If you want to host on Airbnb in Missouri, you usually need to do five things in order:
- Choose your setup: sole proprietorship vs single-member LLC.
- Confirm the property can legally and contractually be used for short-term lodging before you list it.
- Close the Missouri tax and registration branch before you assume Airbnb solved it.
- If the property is in Kansas City, clear the city short-term-rental registration, tax-clearance, and zoning branch before listing.
- Complete Airbnb listing setup, payout setup, tax-information setup, and host-side safety rules only after the government-side path is ready.
Practical first-launch recommendation
If you are testing one ordinary listing at a property you clearly control, sole proprietor can work.

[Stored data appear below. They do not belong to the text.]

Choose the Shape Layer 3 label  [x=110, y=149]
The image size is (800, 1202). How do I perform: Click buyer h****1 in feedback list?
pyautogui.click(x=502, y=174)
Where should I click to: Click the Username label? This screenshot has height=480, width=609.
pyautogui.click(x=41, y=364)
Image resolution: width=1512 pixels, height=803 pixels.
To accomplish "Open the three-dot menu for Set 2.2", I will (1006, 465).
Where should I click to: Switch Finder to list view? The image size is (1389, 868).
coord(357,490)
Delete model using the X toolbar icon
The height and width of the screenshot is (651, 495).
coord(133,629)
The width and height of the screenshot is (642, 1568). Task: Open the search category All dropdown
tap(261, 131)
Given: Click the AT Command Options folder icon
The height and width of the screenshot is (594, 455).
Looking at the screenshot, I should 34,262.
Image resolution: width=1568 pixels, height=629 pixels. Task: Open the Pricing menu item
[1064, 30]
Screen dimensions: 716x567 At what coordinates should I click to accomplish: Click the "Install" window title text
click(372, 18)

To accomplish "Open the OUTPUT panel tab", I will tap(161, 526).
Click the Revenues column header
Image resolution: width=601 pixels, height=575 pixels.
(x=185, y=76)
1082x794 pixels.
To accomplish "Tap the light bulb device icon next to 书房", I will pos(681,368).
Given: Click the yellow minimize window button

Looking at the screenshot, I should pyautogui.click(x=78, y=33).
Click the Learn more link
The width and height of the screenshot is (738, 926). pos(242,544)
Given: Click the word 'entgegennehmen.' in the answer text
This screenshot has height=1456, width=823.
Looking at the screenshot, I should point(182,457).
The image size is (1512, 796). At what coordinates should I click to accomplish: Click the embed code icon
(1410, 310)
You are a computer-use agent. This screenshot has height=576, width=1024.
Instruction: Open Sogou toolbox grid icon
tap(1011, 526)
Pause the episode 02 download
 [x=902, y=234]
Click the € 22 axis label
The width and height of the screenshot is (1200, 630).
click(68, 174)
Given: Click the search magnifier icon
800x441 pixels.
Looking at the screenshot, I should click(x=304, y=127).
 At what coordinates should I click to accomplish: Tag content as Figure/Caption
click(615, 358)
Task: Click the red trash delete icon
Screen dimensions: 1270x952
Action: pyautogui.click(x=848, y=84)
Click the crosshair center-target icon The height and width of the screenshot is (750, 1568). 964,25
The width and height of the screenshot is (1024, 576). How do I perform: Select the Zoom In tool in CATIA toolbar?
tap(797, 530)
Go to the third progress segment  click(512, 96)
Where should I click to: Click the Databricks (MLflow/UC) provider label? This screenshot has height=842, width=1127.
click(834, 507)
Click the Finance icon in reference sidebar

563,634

If you want a stronger liability shell, cleaner banking, or a more durable hosting business, a single-member LLC is usually the better long-term path.
Important Missouri caveat:
The reviewed public record does not support flattening the ordinary host lane into "Airbnb handles everything." Airbnb says it collects Missouri state sales tax and multiple local sales taxes on reservations 29 nights and shorter made on the platform, but the Missouri Department of Revenue business-tax registration FAQ says room rental is a taxable service and that taxpayers are required to have a Missouri retail sales tax license before making taxable sales. A separate Missouri DOR hotels-and-motels document says all hotel and motel room sales are taxable, including sales made to a third-party booking agent. The public marketplace-facilitator FAQ is framed around vendor's use tax on tangible personal property rather than an in-state lodging host, so the safest packet-level rule is to treat the lodging-specific Missouri DOR sources as controlling for launch: do not assume Airbnb collection eliminates Missouri retail sales tax registration.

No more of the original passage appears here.